La trilogia ricorda la tratta degli schiavi a Rio de Janeiro

Di Patrizia Antonini - Scoperto per caso nel 1996, un sito storico nel centro di Rio de Janeiro si è rivelato essere il Cemitério dos Pretos Novos, attivo tra il 1774 e il 1830 come luogo di sepoltura per gli schiavi deportati in Brasile, dove si stima che siano state sepolte circa 40.000 persone.
In totale, secondo i calcoli dell'Istituto brasiliano di geografia e statistica (IBGE), furono più di 4 milioni gli africani portati in catene nel paese sudamericano tra il XVI e la metà del XIX secolo, pari a più di un terzo della tratta mondiale degli schiavi e il numero più alto in termini assoluti.

COSE DA FARE:
A. Rispondi a queste domande sull'articolo sulla tratta degli schiavi a Rio:
(i) In che anno è stato scoperto per caso il sito nel centro di Rio de Janeiro?
(ii) In quali anni era attivo il Cemitério dos Pretos Novos?
(iii) Secondo l'IBGE, quanti africani furono portati in catene in Brasile in totale?
B. Porta avanti l'articolo sulla tratta degli schiavi a Rio partendo da dove si ferma.
Le righe non hanno nulla a che vedere con l'articolo sulla tratta degli schiavi a Rio.

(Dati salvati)
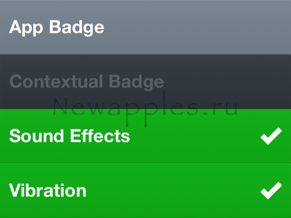This screenshot has width=291, height=218.
Task: Enable the dimmed Contextual Badge option
Action: click(x=146, y=81)
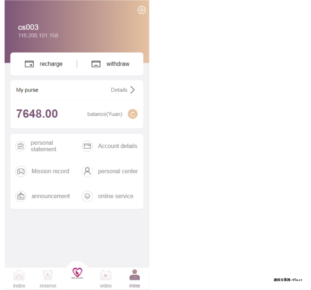
Task: Click the personal center user icon
Action: click(x=87, y=171)
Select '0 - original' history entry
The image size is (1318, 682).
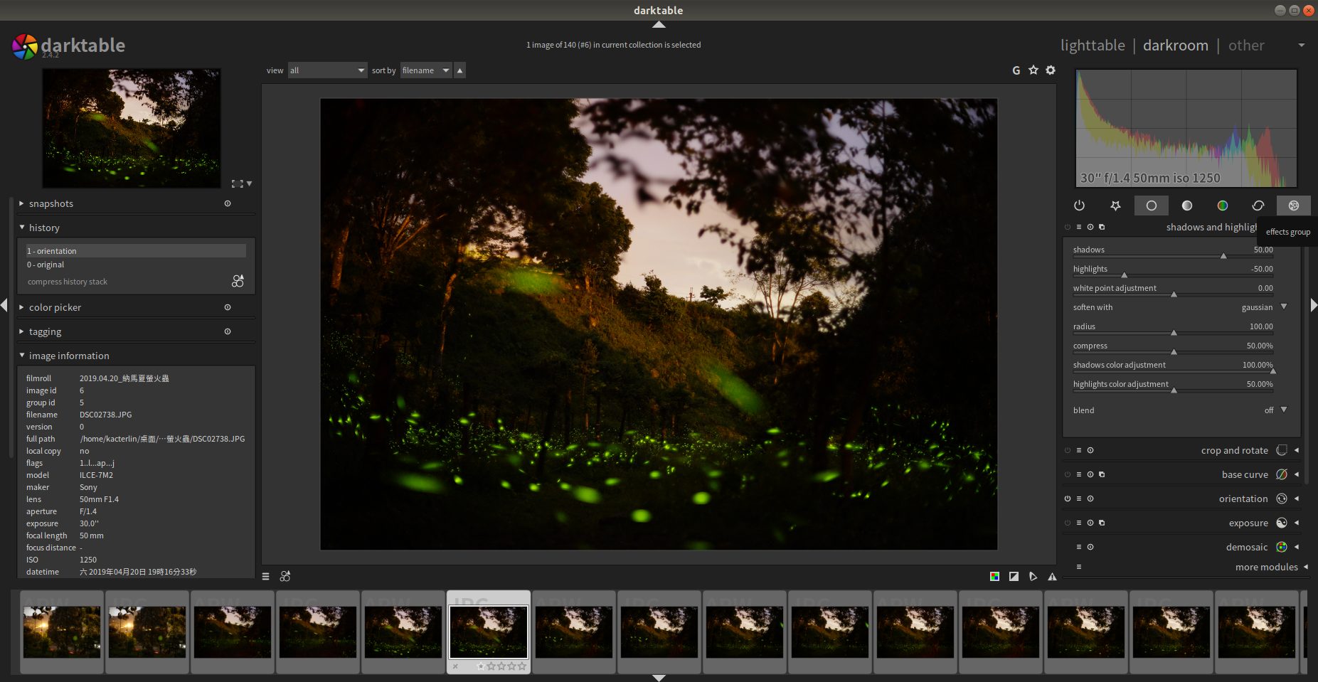tap(46, 265)
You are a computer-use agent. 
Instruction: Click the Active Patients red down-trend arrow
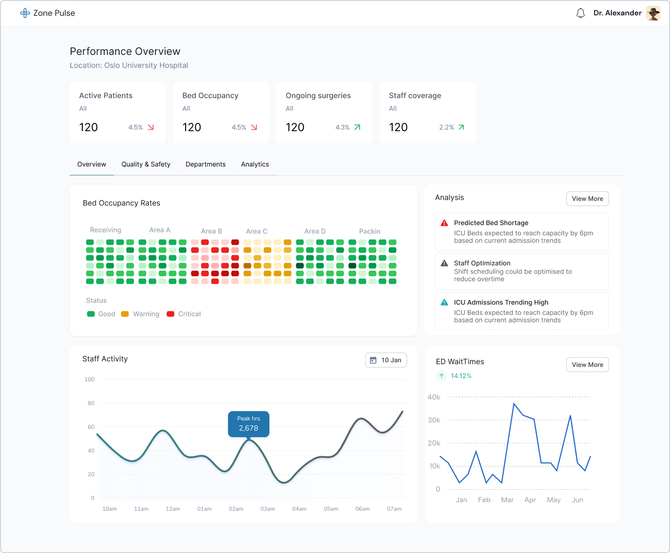pos(151,127)

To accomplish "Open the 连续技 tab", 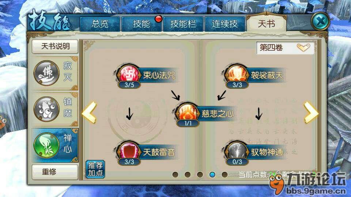I will coord(225,24).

RISPOSTE:
A.
(i) Nel 1996.
(ii) Tra il 1774 e il 1830.
(iii) Più di 4 milioni.

B.
La memoria storica è oggi mantenuta viva anche da una trilogia pubblicata dall'Instituto Pretos Novos, curata dal ricercatore João Carlos Nara Jr., su iniziativa di Merced Guimarães, proprietaria della casa in cui sono emersi i resti durante i lavori di ristrutturazione e che ora è stata trasformata in museo.
I tre volumi, "Morte a Valongo", "Il molo e il cimitero", "Silenzi che urlano", sono testimonianze suggestive della schiavitù africana a Rio de Janeiro, dove adolescenti tra i 15 e i 20 anni, provenienti principalmente dall'Angola, dal Congo e da altri paesi dell'Africa centro-occidentale, sbarcavano a Cais do Valongo, nella zona portuale della città.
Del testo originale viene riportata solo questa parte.